Allow me to elucidate.
At the beginning of the book are some self-evaluation tools that the author has created to figure out the reader's overarching personality type: dependent, controlling, or competitive. And I was pretty angry to come out as a "controlling" type; my immediate response was "That's ridiculous; I don't go around trying to control people." But then I thought about it for a while and realized that I spend a lot of time controlling *myself.* I don't like appearing stupid or incompetent, so I try to make sure that no one ever thinks that. The author acknowledges that we all fall into the other two categories from whatever our overarching one is from time to time, but he wants to help readers understand how they process anger, depression, etc. (what the author calls emotional debt) and why.

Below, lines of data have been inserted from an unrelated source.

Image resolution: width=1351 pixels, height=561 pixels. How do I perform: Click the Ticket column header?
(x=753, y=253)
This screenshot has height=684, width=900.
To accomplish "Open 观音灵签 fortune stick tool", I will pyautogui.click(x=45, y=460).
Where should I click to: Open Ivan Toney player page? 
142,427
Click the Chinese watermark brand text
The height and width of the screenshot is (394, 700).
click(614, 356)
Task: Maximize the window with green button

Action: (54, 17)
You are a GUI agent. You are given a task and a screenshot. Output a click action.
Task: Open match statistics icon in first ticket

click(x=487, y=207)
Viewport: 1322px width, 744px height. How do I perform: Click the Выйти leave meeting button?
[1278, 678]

So, yes. I learned some uncomfortable things about myself in the process of reading this book. And reading the book is indeed a process. It is not something that can be sped through without giving any thought to what you're taking in.
After the explanations for how each personality type processes emotional debt, there are practical exercises for letting go of that debt. There are also exercises for finding out what you really want from life; they reminded me of the work I did while reading Finding Your Own North Star: Claiming the Life You Were Meant to Live on some levels, although Viscott's methodology is a little different from Beck's.
I have recommended this book to friends before I even finished reading it. I think it's a worthwhile addition to a well-rounded self-help armamentarium.